Plantar Fascia Night Splint
A night splint keeps the ankle in a neutral position while sleeping. This stretches the calf muscle, Achilles tendon and plantar fascia. It can be very helpful in alleviating the significant morning symptoms and can be ordered online or even obtained in some chemists. This splint is worn nightly for 1-3 weeks, until the cycle of pain is broken. Furthermore, this splinting can be reinstituted for a short period of time if symptoms recur.
Loosing weight has been proven to improve plantar fascia symptoms.
For plantar fasciitis that is resistant to the measures described above, there are a number of interventional options Firstly, a local injection of corticosteroids and local anaesthetic may help to break the cycle of pain and inflammation. This is usually delivered under image guidance using ultrasound. Other forms of treatment include PRP (Plasma-Rich Protein) injections or shockwave therapy. This can be discussed in more detail in clinic.

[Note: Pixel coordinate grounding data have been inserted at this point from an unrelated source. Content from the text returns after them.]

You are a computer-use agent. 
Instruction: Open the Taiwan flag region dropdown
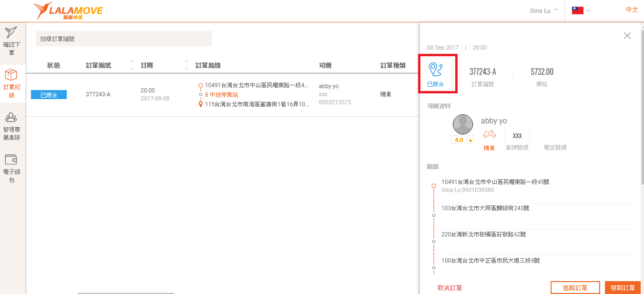pyautogui.click(x=581, y=10)
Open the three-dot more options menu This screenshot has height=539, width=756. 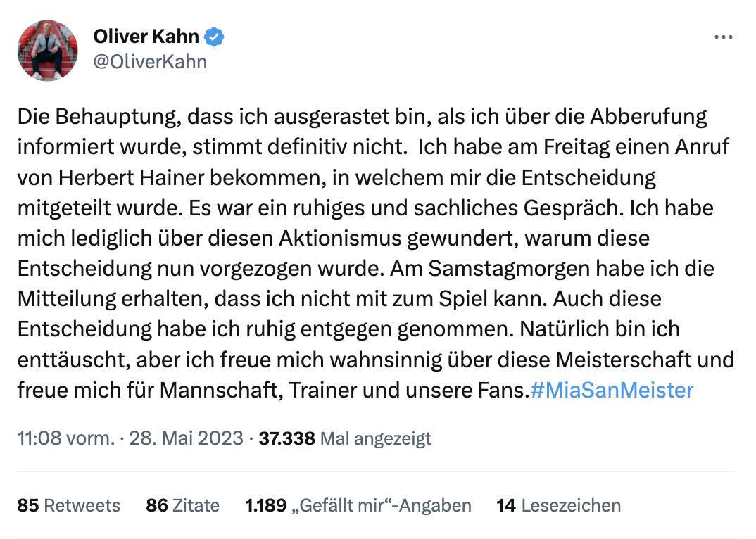(723, 37)
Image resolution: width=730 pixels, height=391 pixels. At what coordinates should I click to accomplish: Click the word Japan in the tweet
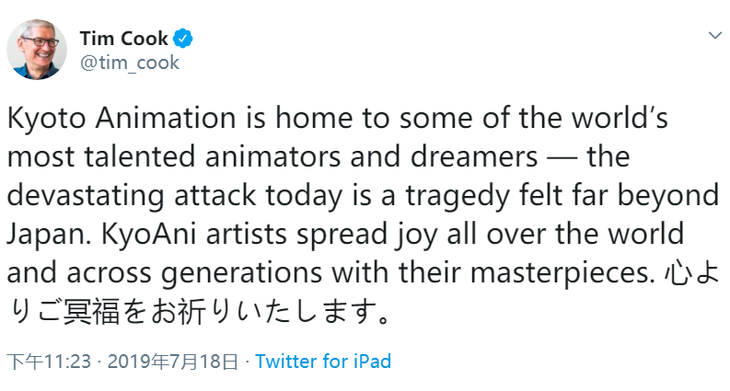point(48,234)
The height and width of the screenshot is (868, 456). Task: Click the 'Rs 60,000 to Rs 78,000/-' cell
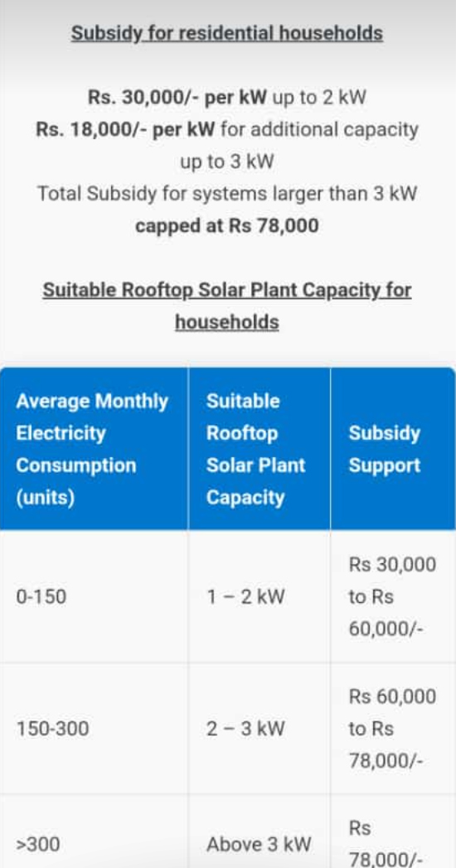click(x=392, y=729)
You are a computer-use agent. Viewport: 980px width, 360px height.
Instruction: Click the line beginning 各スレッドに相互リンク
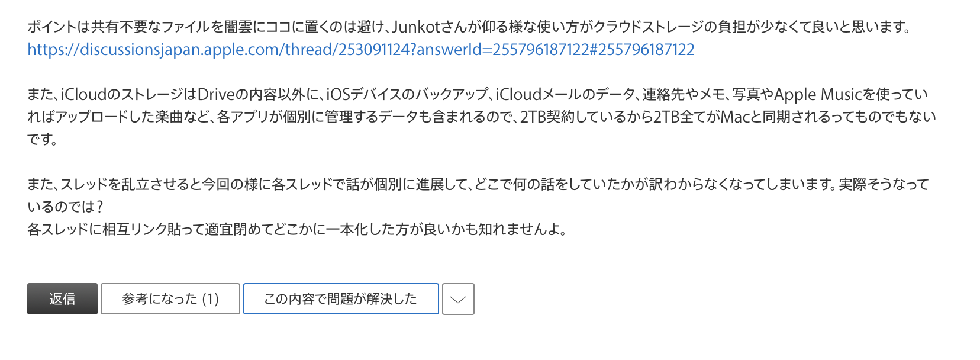coord(296,230)
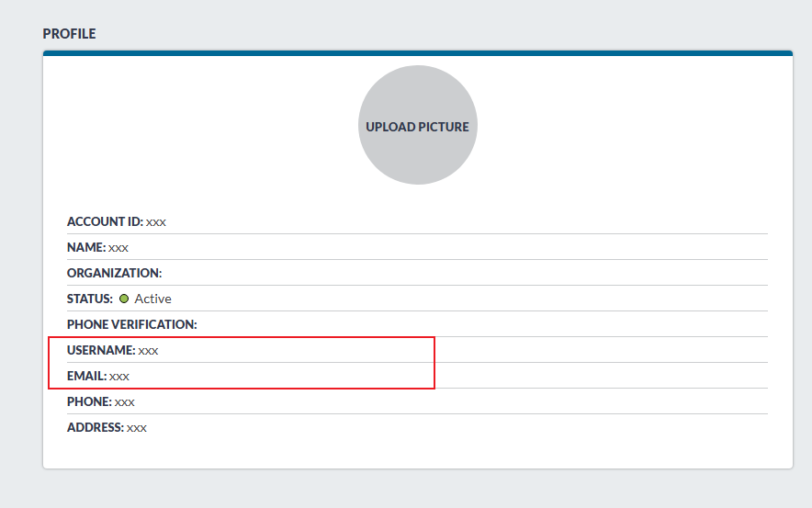Select the Phone Verification label
Image resolution: width=812 pixels, height=508 pixels.
click(132, 324)
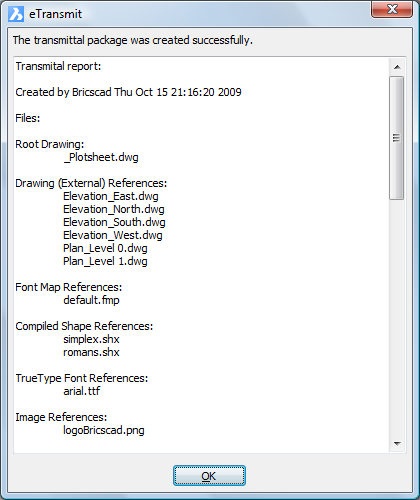
Task: Click the Bricscad logo icon in title bar
Action: (x=16, y=14)
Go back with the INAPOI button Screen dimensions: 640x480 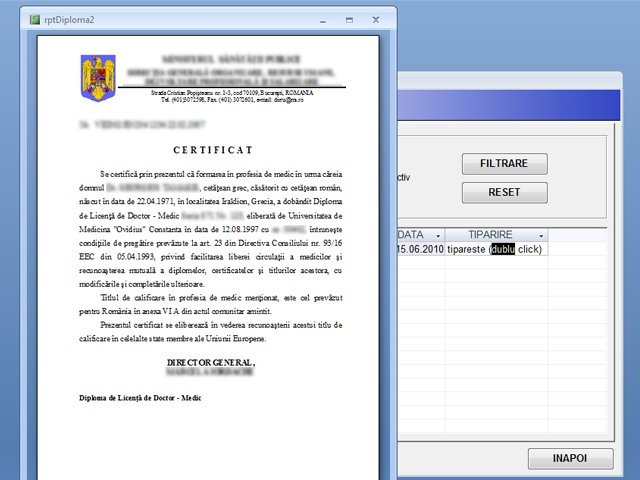[569, 458]
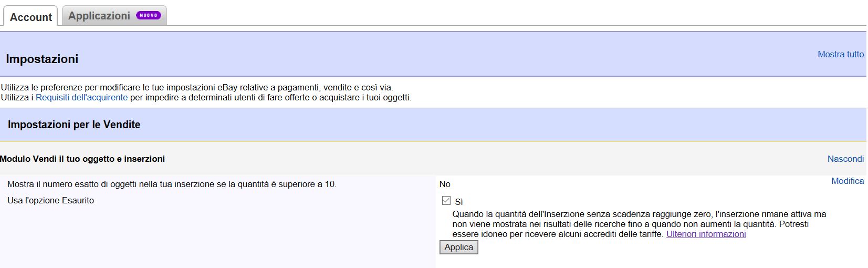Toggle the Sì checkbox for Esaurito
This screenshot has height=268, width=868.
coord(446,200)
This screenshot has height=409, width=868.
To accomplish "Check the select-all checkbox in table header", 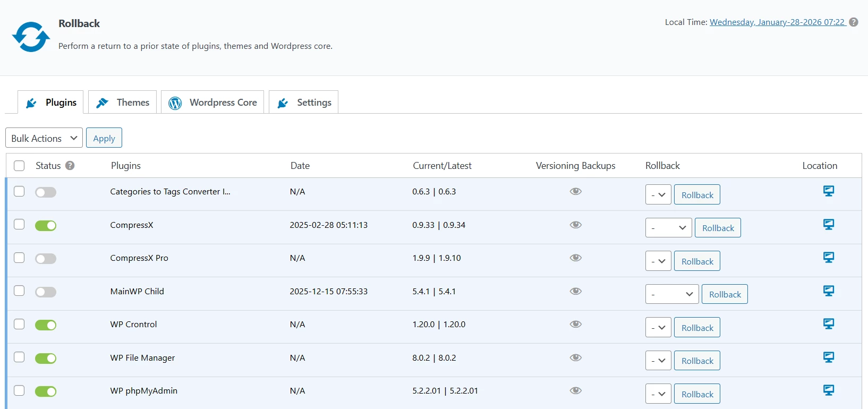I will [x=19, y=166].
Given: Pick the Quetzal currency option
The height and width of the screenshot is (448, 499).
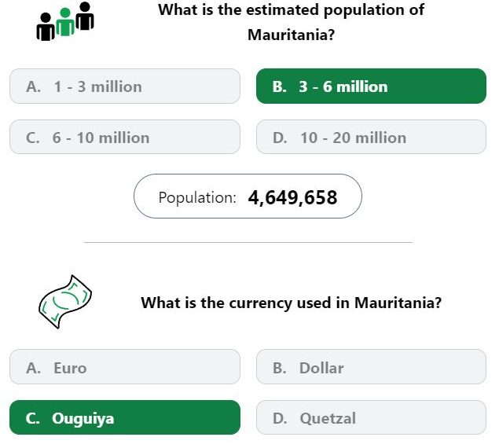Looking at the screenshot, I should tap(371, 418).
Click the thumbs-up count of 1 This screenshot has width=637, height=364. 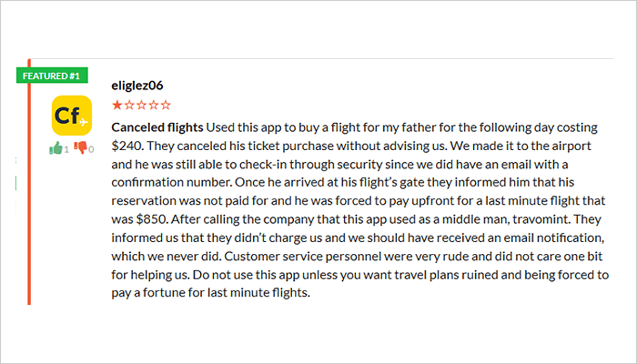point(66,150)
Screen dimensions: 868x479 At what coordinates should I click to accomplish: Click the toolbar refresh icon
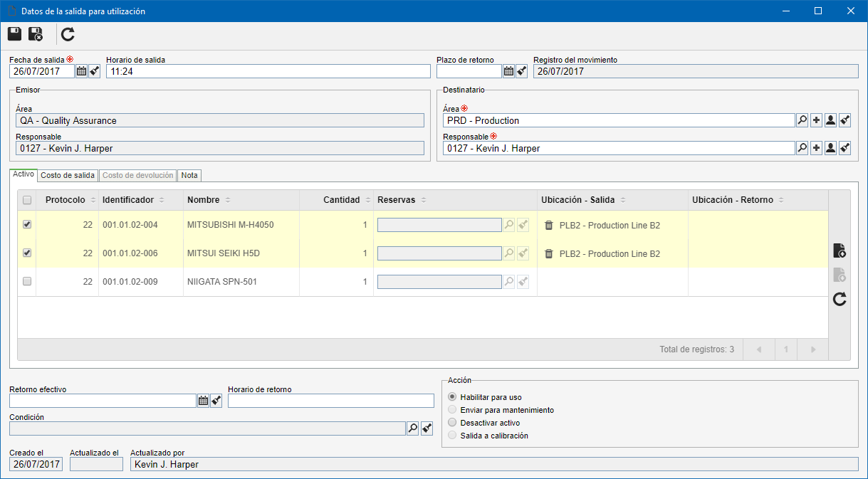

About 90% of patients will respond to appropriate non-operative treatment measures over a period of 3-6 months. Surgery is a treatment option for patients with persistent symptoms, but is NOT recommended unless a patient has failed a minimum of 6-9 months of appropriate non-operative treatment.
Surgical management is indicated in patients with plantar fasciitis who have been have diagnosed with a tight calf muscle. The proposed surgery includes release of the tight fascia through a small incision at the back of the calf. The surgery is described in greater detail here.
Other surgical procedures
Partial Plantar Fasciectomy
This involves removal of the injured area of the plantar fascia, either endoscopically or through the small incision. This is then followed by a 6-week period of relative rest and stretching. Although this procedure has produced good results, it can increase the risk of a rupture of the plantar fascia, with resulting profound flatfoot deformity and an increase in symptoms. It is not often performed due to the risks and is often seen as a procedure of last resort.